4. More Rounds, More Power, Less Kick.
That means pulling the magazine out of the bottom of the gun, switching from a banana styles clip to linear boxes. And relaying them, muzzle to receiver, to get the maximum possible length of round stowage. It also means a stronger propellant (as I recall the G-11 used a kind of solidified HTPB 'rocket propellant') in a given case length (ideally, I would like to see 9-10mm 'pistol cased' round coming out the barrel at a minimum 2,500-2,700fps). And of course it means shifting to some kind of active compensation by which, particularly in automode, a given burst fires very quickly as one felt impulse while the ENTIRE receiver group and attached magazine slides down the main weapon rail on a sealed hydraulic or pneumatic piston. The latter being yet another reason to keep one's head off the gun and hands _well below it_.

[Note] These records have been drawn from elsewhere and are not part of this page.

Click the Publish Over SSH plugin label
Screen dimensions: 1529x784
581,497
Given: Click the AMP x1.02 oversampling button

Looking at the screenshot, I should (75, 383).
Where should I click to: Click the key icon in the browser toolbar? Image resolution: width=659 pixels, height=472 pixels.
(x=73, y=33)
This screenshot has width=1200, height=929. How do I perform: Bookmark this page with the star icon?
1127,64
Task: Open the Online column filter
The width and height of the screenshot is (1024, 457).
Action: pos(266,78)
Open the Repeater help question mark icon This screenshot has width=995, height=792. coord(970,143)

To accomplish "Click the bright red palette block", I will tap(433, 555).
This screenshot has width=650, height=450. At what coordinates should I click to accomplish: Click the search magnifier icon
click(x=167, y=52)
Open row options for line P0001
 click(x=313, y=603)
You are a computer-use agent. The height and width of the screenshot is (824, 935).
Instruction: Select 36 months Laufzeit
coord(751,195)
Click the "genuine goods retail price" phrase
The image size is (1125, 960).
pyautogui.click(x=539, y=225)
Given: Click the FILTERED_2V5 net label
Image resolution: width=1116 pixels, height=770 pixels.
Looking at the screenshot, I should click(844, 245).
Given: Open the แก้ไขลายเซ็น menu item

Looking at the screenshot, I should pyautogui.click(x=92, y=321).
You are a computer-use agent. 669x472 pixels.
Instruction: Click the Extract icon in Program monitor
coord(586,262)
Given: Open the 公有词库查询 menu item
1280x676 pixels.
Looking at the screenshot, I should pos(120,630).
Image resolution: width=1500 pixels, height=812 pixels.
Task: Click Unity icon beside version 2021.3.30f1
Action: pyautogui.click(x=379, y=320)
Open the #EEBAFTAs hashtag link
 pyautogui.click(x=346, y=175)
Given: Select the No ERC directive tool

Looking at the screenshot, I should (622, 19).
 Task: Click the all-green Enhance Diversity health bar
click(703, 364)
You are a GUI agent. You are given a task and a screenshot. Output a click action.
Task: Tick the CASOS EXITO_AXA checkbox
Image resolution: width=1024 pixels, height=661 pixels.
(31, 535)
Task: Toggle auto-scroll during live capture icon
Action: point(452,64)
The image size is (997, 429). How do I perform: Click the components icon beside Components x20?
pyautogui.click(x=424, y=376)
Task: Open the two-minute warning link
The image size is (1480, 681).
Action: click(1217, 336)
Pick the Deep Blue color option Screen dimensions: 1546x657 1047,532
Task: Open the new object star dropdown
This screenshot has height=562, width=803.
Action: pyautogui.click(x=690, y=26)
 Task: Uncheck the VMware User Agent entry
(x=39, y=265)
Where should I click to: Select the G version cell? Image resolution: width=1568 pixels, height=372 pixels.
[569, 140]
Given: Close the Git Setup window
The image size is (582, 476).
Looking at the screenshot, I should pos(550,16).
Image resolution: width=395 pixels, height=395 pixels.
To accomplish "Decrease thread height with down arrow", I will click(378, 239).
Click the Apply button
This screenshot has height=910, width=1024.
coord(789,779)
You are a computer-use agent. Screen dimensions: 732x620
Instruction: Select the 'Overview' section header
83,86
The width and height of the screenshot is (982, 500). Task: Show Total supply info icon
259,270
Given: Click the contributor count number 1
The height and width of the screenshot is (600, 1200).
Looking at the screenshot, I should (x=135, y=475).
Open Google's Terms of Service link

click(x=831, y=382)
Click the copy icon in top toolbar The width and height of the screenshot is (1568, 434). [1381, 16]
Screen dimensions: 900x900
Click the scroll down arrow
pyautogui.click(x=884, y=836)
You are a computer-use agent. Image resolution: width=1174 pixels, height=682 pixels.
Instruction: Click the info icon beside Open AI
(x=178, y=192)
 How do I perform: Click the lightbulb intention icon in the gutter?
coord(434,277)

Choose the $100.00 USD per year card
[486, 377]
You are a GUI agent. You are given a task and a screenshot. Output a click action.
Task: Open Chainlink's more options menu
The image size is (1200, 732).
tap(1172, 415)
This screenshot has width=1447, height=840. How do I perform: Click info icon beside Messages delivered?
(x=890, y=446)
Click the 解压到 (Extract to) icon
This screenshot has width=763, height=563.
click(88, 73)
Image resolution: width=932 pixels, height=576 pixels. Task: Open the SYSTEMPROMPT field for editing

Iraqis and Taliban hill billy's have ZERO respect for the 5.56mm round at medium or long combat distances. But you start center punching them with 4X the mass:diameter sectionals and they will think a lot more carefully about desultory engagements and casual ambush.
Perhaps just as importantly; if you make your weapon an integral but _not central_ element in a passive-netcentric engagement system (you don't have to have LINK to be able to exploit lase-on target designations from remote sensor platforms); losing it to a partisan or to export sales doesn't necessarily compromise you when it comes back in an Israeli, Chinese or EU/Russian copy.
KPl.
Originally posted by Raideur
5.54 still has inferior knockdown punch. Even a hit with that round will not give you the type of disabling effect the 7.62 will. More rounds do not mean more kills if you have to hit the man twice. This has been said by countless people talking about the M-16.
And this is why the Ak-47 is still a lethal gun.
Cheap, big round, big clip, never fails.